A token’s yield is a simple heuristic that is gaining adoption. Yield describes the income generated from an investment. For example, ETH staking yields 6%. If you buy and stake ETH, you will get 6% more ETH per year.
Yield is a helpful shorthand. Simple heuristics work. They help people understand an asset's value. But the yield mechanics are more complicated than the simple heuristic suggests. And the shorthand has its shortcomings.
I explain how the yield mechanics work, their limitations and what to make of crypto yields…spoiler they’re misunderstood. This article is part of a broader study on valuing crypto assets including Crypto DCF (Non)-Sense, Does Value Exist in Crypto?, So Why Are Blockchains Valuable?
Simple heuristics work
At a 6% yield, ETH trades at 16x earnings multiple (1/6%). A multiple is the reciprocal of the yield. Multiples and yields are two different ways of expressing the same thing. A 6% return per year means you will recover your initial investment in 16 years; hence a 16x earnings multiple.
In the case of Ethereum, the 16x earnings multiple has gained traction because:
TradFi gets it: Earnings multiples and yields are part of the TradFi investment parlance. Stocks are discussed in terms of earnings multiples. Bonds and real-estate are compared in terms of yields. Ethereum trading at 16x earnings makes sense to TradFi investors.

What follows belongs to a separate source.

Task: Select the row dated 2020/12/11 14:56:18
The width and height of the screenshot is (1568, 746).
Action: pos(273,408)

ETH comps well: At 16x earnings ETH looks attractive. It has arguably one of the largest total addressable markets. Its revenue growth is volatile but has a large potential. The S&P 500 trades at 23x earnings and has averaged above 20x since 1990. Tech darlings like Alphabet trade at 23x and historically, like Meta, Amazon, Netflix, traded at 30x and well above.
Yield mechanics
To generate a yield, protocols pay out some form of income to token holders. The income paid by the protocol comes from:
Token issuance / staking: The most common ‘income’ comes from token issuance. Protocols issue new tokens to validators to secure the network. The value of these new tokens are revenues for the validator that offset their costs and enable them to generate a profit.
Transaction fees: Transaction fees are paid to validators for executing transactions. Transaction fees are not always paid to validators. In cases when they are, validators benefit from increased activity on chain.

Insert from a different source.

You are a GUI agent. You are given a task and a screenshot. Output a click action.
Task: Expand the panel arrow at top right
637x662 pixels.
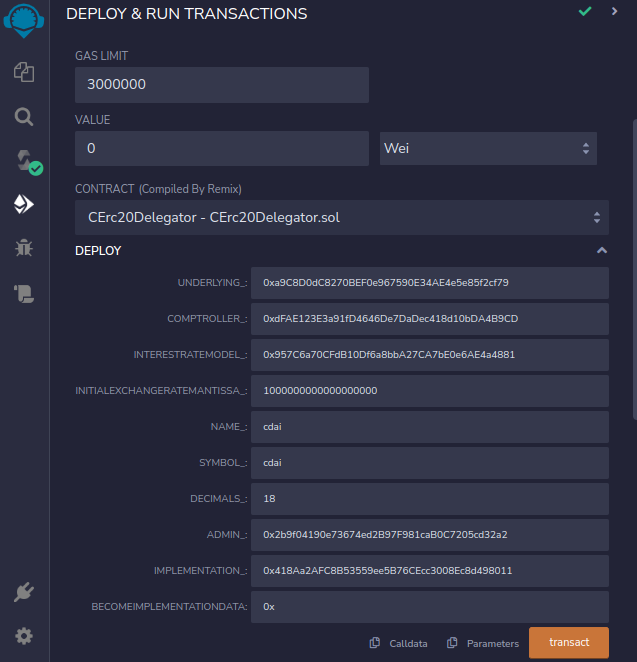click(x=614, y=11)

Burn: Tokens are removed from circulation. Although this is not an income paid to validators, reducing the number of tokens in circulation, all else being equal, increases the dollar value of the token.
Maximal Extractable Value (“MEV”) is a fourth form of income validators can generate. MEV is additional income a validator can earn by opportunistically arranging the order of transactions.
The table below details the three income streams Ethereum validators get from the protocol plus the additional MEV income.
Ethereum staking looks compelling. Validators generate a 6% yield, which equates to buying ETH at 16x earnings.
The methodology is simple, understandable by investment practitioners and makes ETH look like a great buy.
But the methodology has its shortcomings…
Yield shortcoming
Earnings multiple and yields are not tied to the underlying dollar token price.
A stock’s earnings yield and multiple change when the stock price changes. ETH’s earnings yield and multiple does not change when ETH’s dollar price changes.
A stock’s earnings multiple is the stock price divided by the company’s annual earnings (and the earnings yield is the earnings divided by stock price). All else being equal, the lower the multiple (and inversely the higher the earnings yield) the more attractive the stock is as an investment. It’s cheaper. As the stock price goes up, and earnings stay constant, the multiple increases (and the yield declines). The stock is then more expensive and a less attractive investment. The stock price directly impacts the earnings multiple and yield.
As the ETH price in dollar increases or decreases, the ETH multiple stays at 16x. If nothing but the ETH price changed and catapulted to $10,000 or cratered to $100, ETH would still trade at 16x earnings.
Wait….what?
The ETH price in dollars has no impact on the ETH earnings multiple. So if I bought ETH at today’s price on the premise that it's cheap at 16x earnings and ETH rocketed to $10,000 or plummeted to $100, you could make the same argument at $10,000 and $100 that ETH is cheap trading at 16x earnings.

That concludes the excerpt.